“So long, hot, tired, stupid car!” I declared. “No more of you for a while,” I also announced, but I was clearly mistaken as you will soon see. We are finally there! My family and I had gotten out of the car after a long car ride to a new place in France. My two older brothers Andrew (12) and Matthew (15) were fighting about something again. I don’t know what though. They argue about everything. They do it so much that after a while you just learn how to block it out. I have gotten so used to them going at each other it sounds as normal as a bug buzzing in your ear when you’re at the park. Well any way do you know that feeling you get when you have been in a car awhile and you think you’re 1 foot tall? Well that is exactly how I felt, like a little dwarf waddling on the ground. So I just stood their stretching listening to those two bugs buzzing in my ear. While stretching I saw the bell hop had finally bustled over to get our luggage out of the trunk to bring to our room.
By the time he had gotten everything out including I think five trunks and two hanging bags (my mom sort of over packed) my brother and I had already started to explore.

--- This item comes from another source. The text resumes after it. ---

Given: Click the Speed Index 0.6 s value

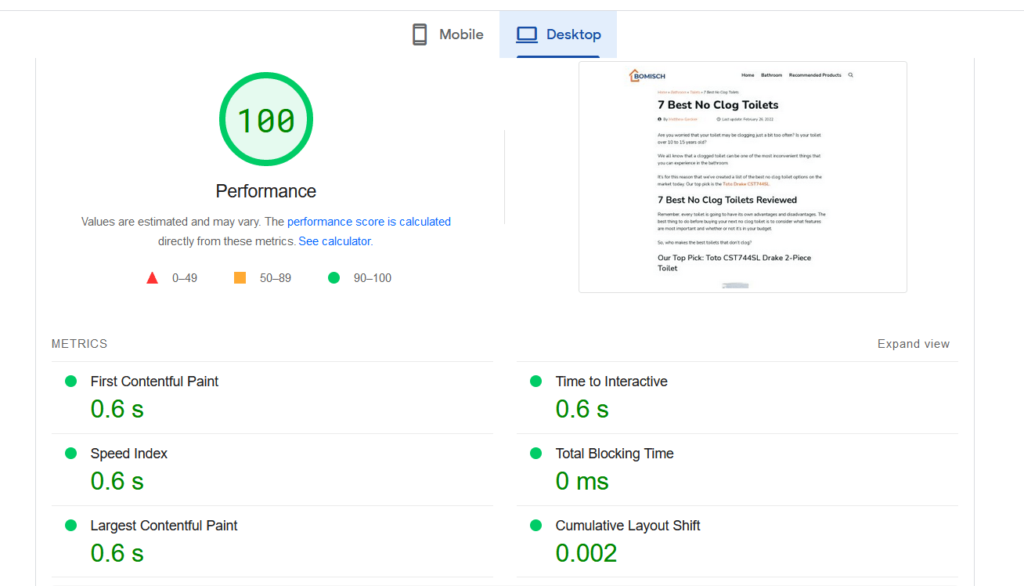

We had stepped onto a short stone driveway with little yellow pebbles on it and plant life surrounding the edges. The driveway looked like the sand on the beach. Next to the driveway was a glittering pond surrounded with tall green grass, big smooth gray rocks, and small shrubs along with a few baby trees. The pond had a small gurgling waterfall and a little green row boat bobbing up and down on the water with two wooden paddles that the paint was chipping off of. The boat was tied to a small metal peg driven in to the soft muddy ground close to one of the green shrubs with pinkish flowers sprouting from it.
The boat looked intriguing and there was just enough room for both me and my brother to sit comfortably in it. We took an exciting little ride in the boat but it quickly became boring, because my older brother Matthew wouldn’t let us go down the waterfall even though it was tiny, and the only thing that would happen is we might get a little wet. But Matthew insisted and said that we would flip and mom would go ballistic, if we went down the waterfall.
So we got out and went inside the hotel. It reminded me of a picture in a book that I used to read when I was younger about a magic pasta pot. It was stucco with soft orange color with windows that had no glass. Its roof was made of shingles that where brick colored clay that was rounded like it was a pipe that was cut in half. They were laid at an angle over lapping each other put together with cement. The hotel looked like a lot of square boxes put together. With green plants and flowers surrounding it and vines growing up the walls, the vegetation was so thick it looked like a wall around protecting the building. Like in almost all French hotels we had been in so far. It had a little metal stand with brochures on tourist attractions next to the reception desk. My brother slowly made his way over to take a peek at some of them.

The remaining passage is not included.